Bisa ditebak, apreasiasi selanjutnya yakni permintaan agar anak-anak tersebut tampil pun mulai berdatangan. Termasuk ke kota Tasik dan Bandung, khusus untuk melakukan tarian ‘mapag panganten’ tersebut.
“Mulai dari yang memainkan tokoh Lengser, penari Sekar Dewi, semua dari anak-anak tuna rungu. Sejak tahun 1998 dilatih, pertama kali tampil tahun 2000 hingga kini sudah tampil ratusan kali di acara khitanan dan pernikahan di rumah maupun gedung. Termasuk diminta tampil untuk di hadapan pejabat.
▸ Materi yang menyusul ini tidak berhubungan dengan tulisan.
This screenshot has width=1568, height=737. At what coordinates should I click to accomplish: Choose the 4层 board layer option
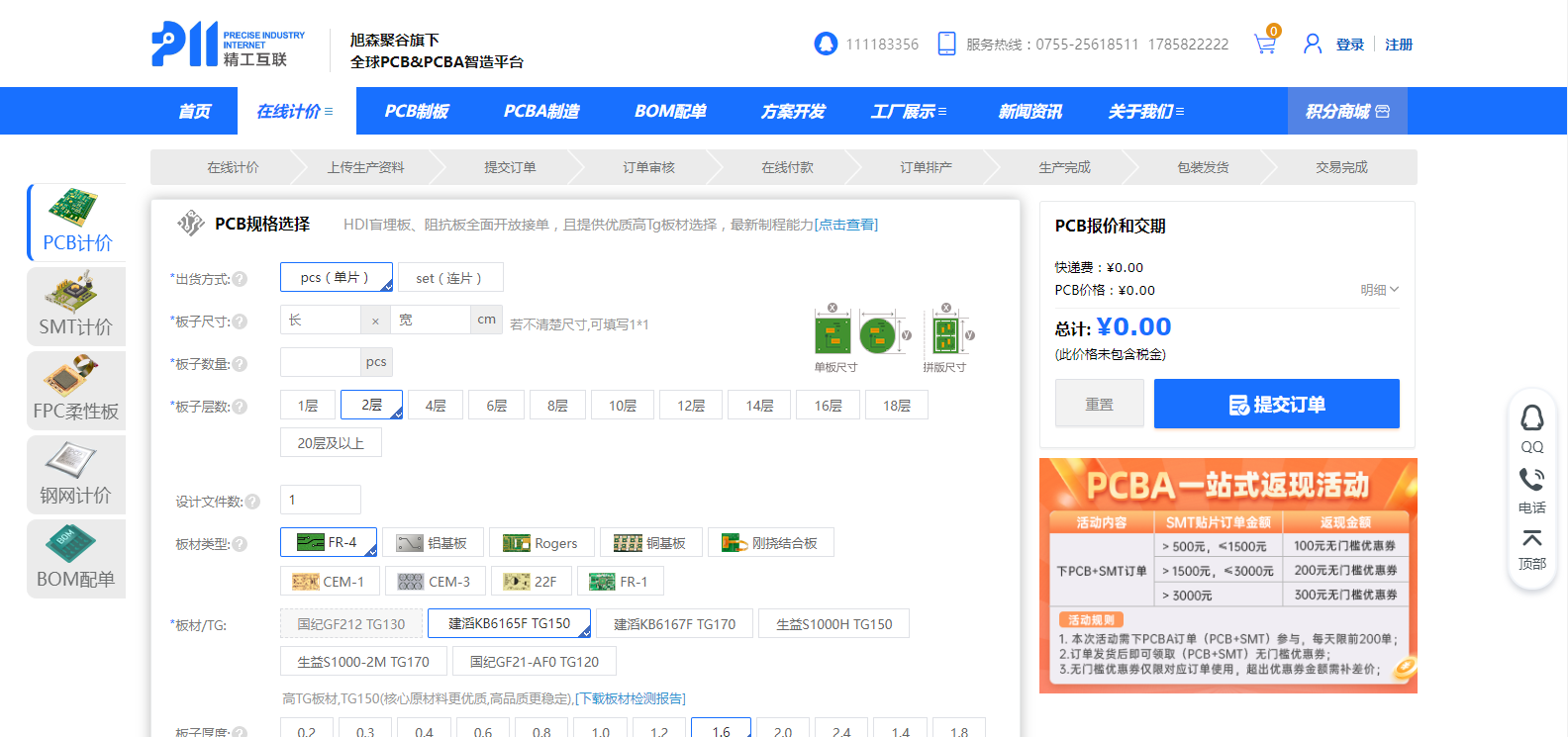[436, 406]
Juga sampai dipanggil wakil bupati Pak Dicky Chandra (saat itu).”
Mengilas balik semua kisahnya, tahun 2012, Yeti pun mengirimkan cerita soal kiprahnya tadi ke ajang Perempuan Inspiratif NOVA (PIN). Motivasi dan keberanian Yeti lalu mengantarnya terpilih sebagai PIN untuk kategori Seni, Sosial, Budaya.
“Setelah terpilih jadi PIN jadi makin banyak yang tahu. Malah murid-murid di SLB lain pindah ke sekolah yang saya ajar. Alasannya orangtua dan juga si anak juga ingin belajar tampil di masyarakat lewat bidang seni tersebut.”
Yang juga menyenangkan dan membuatnya bersyukur, lanjut Yeti, makin banyak dukungan dari pemerintah. “Dari apa yang saya lakukan ini, ternyata saya terpilih mewakili Jawa Barat sebagai guru dedikasi 2012 tingkat nasional,” cetus Yeti terharu.
Menjadi bagian dari keluarga besar PIN membuat Yeti makin antusias. Terlebih ia bisa mengenal banyak perempuan hebat yang berkiprah di banyak bidang dan peduli pada lingkungan sekitarnya.
Meski kini Yeti dipindahkan ke SLB lain dan mengajar murid-murid tuna grahita, semangatnya tak luntur. Ia berharap perjuangannya masih diteruskan. Sama seperti pengorbanannya yang tak lelah memotivasi para murid SLB untuk berani tampil di balik kekurangan yang ada.